TRIBUTES
Meditations on Middle-earth: Robin Hobb
[ Extract from "Raising the Bar" by Robin Hobb, to be published in Meditations on Middle-earth, edited by Karen Haber (St. Martins Press, ISBN 0-312-27536-6, $24.95, November 2001). All rights reserved. Used by permission of Karen Haber. Watch for more previews from this fascinating book! ]
I suspect it is difficult for readers who have grown up in a time where The Hobbit and The Lord of the Rings are acknowledged as classics to understand the breath-taking impact they had. I simply had never read anything like it. I was an omnivorous reader, steeped in fairy tale books, the classics, mythology, mysteries, and adventure. In those days before I discovered Tolkien, I was devouring science fiction and pulp at the junkie rate of at least a paperback a day. It wasn't that there was no good stuff out there. There was. I'd found Heinlein and Bradbury and Simak and Sturgeon and Leiber. All those encounters marked me. But Tolkien claimed me as no other stories had before.

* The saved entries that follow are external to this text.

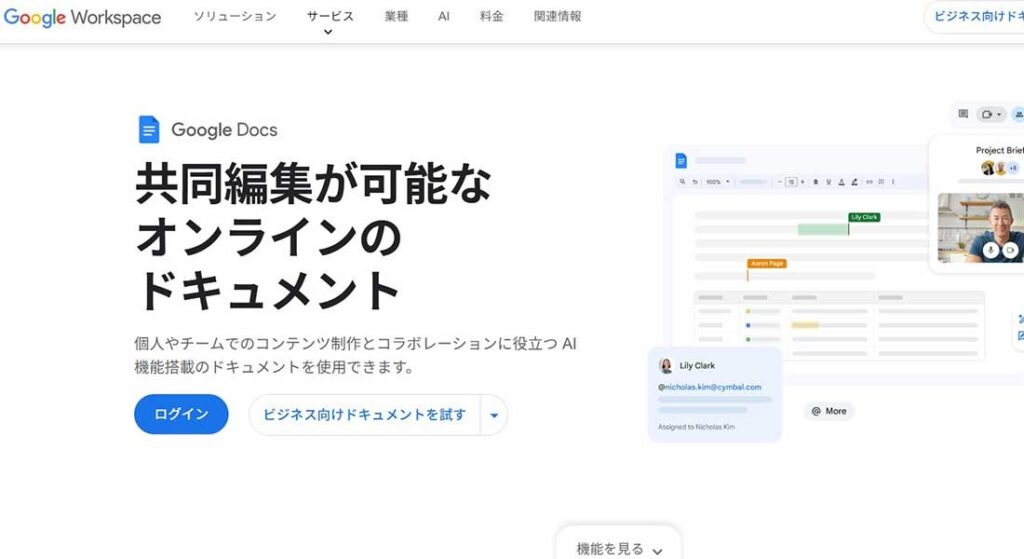The height and width of the screenshot is (559, 1024).
Task: Click the ビジネス向けドキュメントを試す button
Action: (364, 415)
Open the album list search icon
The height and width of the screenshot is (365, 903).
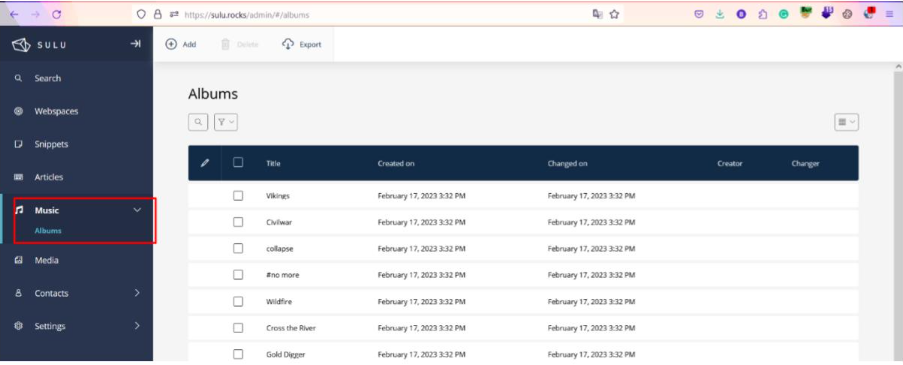click(198, 122)
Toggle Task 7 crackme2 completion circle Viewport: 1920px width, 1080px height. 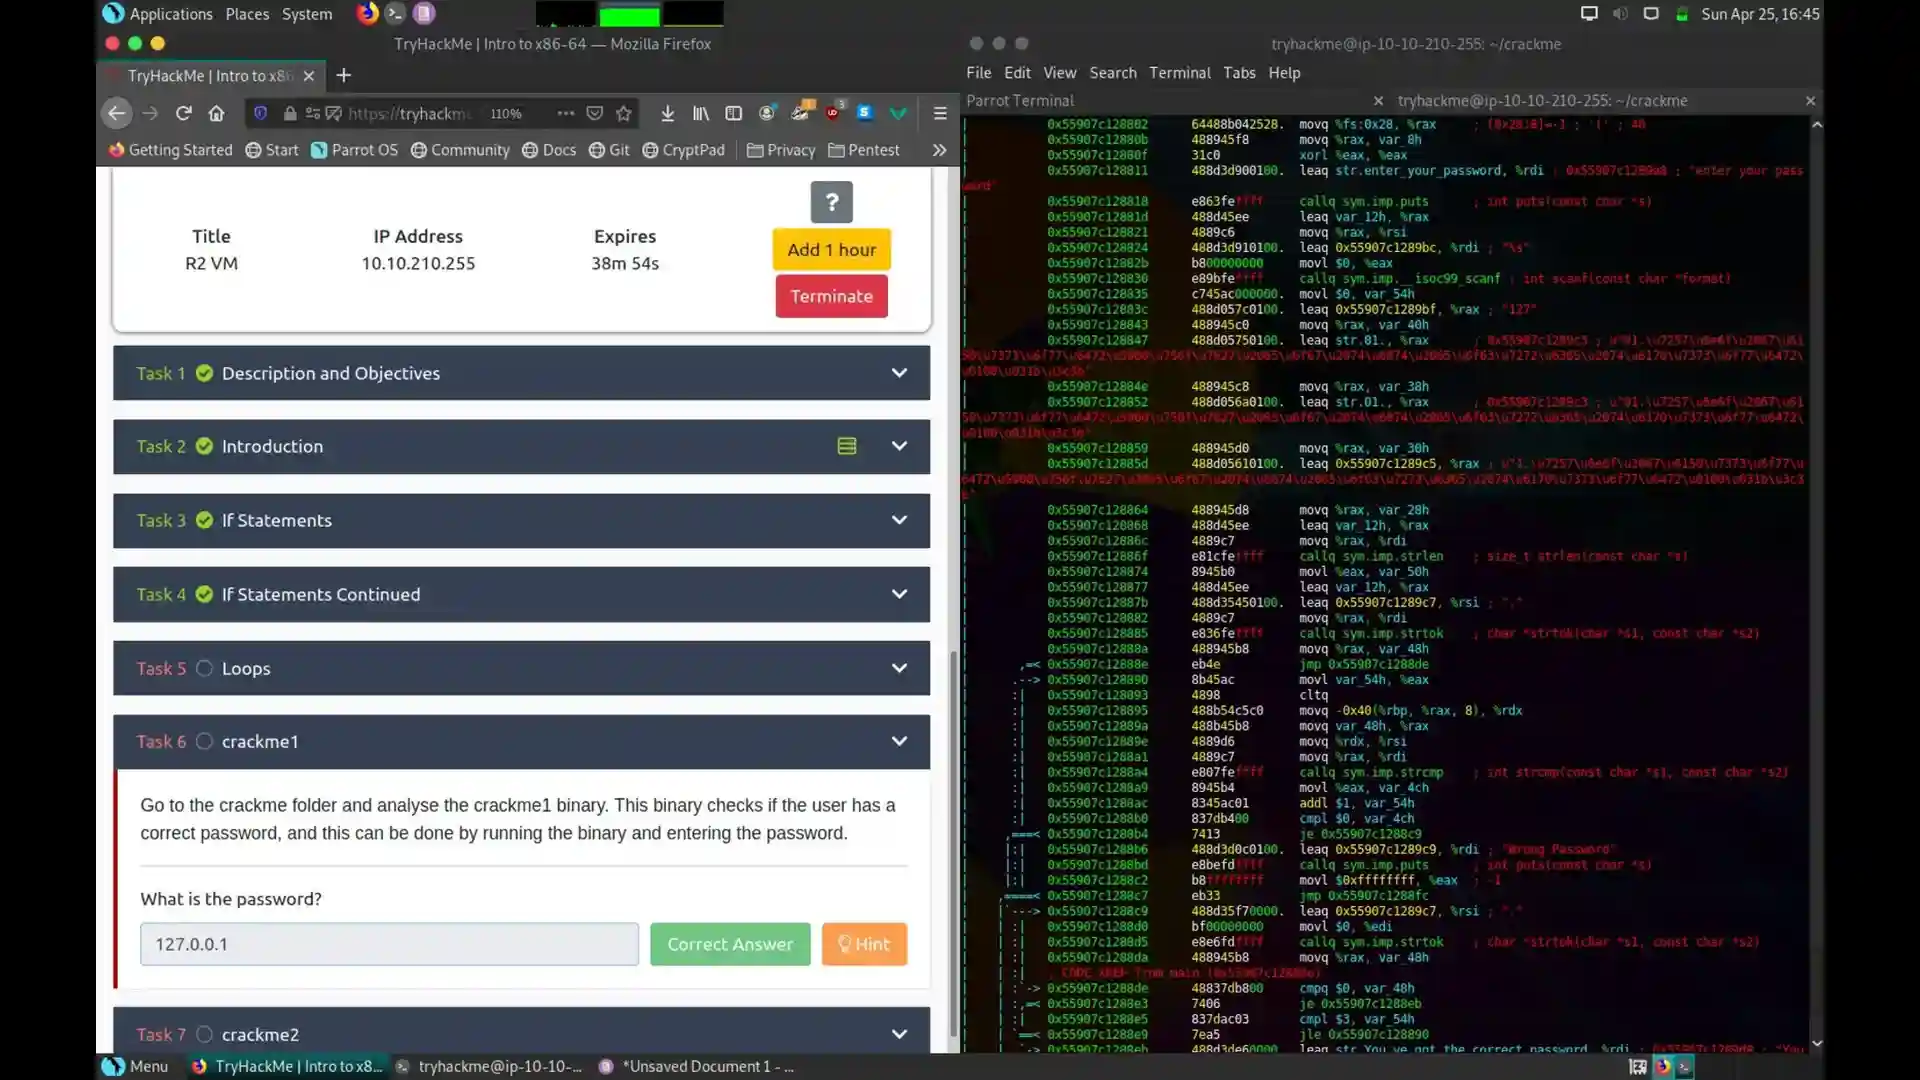(x=204, y=1034)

I had three distinct sensations at the end of The Lord of the Rings. One was the simple, unbelievable void of "It's over. There's no more of it to read." The second was, "And I've never encountered anything like this. I'll never find anything this good again." The third was perhaps the most alarming: "In all my life I will never write anything as good as this. He's done it; he's achieved it. Is there any point in my trying?"
Even in those days, I knew I was going to be a writer. I had been writing since I was in first grade, creating short stories almost as soon as I mastered sentences. By the time I finished junior high, I burned with the fixed ambition that I was going to write amazing books, someday. To discover that someone had already written the most amazing books that could possibly exist raised the bar to an almost impossible height for me.
It was the most wonderful thing that anyone could have done for an ambitious young writer.